→ **WRITTEN INSTRUCTION**
Please identify every line in the listing below that contains the string "represents", and copy each such line. Treat uppercase and lowercase as different.

(Data for locating visible targets)
=-=-=

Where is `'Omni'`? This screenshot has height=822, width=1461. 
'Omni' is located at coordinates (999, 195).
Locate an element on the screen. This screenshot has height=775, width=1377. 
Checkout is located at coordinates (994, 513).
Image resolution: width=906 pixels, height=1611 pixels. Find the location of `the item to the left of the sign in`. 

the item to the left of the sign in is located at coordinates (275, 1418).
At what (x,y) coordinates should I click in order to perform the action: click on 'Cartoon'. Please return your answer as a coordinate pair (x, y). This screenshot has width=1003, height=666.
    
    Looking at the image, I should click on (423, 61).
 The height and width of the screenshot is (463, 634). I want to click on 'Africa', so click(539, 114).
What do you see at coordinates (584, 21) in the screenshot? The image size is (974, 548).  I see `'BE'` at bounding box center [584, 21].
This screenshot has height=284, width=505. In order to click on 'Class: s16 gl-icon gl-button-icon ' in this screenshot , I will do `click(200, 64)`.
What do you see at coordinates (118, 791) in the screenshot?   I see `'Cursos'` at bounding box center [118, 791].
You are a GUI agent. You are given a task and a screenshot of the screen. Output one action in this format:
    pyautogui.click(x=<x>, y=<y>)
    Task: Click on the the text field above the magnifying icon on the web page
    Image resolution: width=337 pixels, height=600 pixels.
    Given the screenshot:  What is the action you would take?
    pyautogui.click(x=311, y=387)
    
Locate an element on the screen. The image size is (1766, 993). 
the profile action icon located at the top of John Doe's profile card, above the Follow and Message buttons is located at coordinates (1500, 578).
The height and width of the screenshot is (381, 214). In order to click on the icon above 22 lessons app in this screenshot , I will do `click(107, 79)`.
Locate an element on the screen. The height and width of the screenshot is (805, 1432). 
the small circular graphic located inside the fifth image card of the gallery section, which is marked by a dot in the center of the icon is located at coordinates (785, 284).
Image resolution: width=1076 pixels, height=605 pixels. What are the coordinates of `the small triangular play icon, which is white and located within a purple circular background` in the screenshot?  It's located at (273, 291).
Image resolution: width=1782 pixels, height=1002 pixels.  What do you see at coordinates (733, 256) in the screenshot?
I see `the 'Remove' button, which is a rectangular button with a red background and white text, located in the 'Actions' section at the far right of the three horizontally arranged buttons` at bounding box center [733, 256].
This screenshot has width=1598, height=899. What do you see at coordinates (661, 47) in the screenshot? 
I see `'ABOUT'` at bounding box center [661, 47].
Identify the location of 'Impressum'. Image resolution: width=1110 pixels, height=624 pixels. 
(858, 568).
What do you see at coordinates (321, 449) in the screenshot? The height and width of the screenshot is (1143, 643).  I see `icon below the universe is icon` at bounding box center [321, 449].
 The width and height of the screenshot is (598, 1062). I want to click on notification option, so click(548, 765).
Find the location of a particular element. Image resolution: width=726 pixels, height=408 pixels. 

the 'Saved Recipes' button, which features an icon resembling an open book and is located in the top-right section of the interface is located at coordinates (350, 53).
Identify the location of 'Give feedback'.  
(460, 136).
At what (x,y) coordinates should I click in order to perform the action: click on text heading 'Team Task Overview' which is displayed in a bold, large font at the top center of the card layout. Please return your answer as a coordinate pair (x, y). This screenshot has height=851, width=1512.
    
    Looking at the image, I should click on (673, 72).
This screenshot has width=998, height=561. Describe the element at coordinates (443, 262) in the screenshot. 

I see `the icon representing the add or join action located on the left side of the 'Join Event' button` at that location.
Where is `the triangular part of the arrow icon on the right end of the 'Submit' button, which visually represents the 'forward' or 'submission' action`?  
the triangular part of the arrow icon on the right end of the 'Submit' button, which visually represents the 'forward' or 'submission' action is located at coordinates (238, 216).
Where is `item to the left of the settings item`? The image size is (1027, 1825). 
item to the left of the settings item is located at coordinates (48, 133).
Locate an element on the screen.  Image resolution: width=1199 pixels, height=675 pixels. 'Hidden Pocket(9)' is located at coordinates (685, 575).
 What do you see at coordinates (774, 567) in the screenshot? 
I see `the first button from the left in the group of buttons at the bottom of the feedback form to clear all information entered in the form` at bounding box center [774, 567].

=-=-=

→ **RESULT OF THE TASK**
Where is `the triangular part of the arrow icon on the right end of the 'Submit' button, which visually represents the 'forward' or 'submission' action`?  
the triangular part of the arrow icon on the right end of the 'Submit' button, which visually represents the 'forward' or 'submission' action is located at coordinates (238, 216).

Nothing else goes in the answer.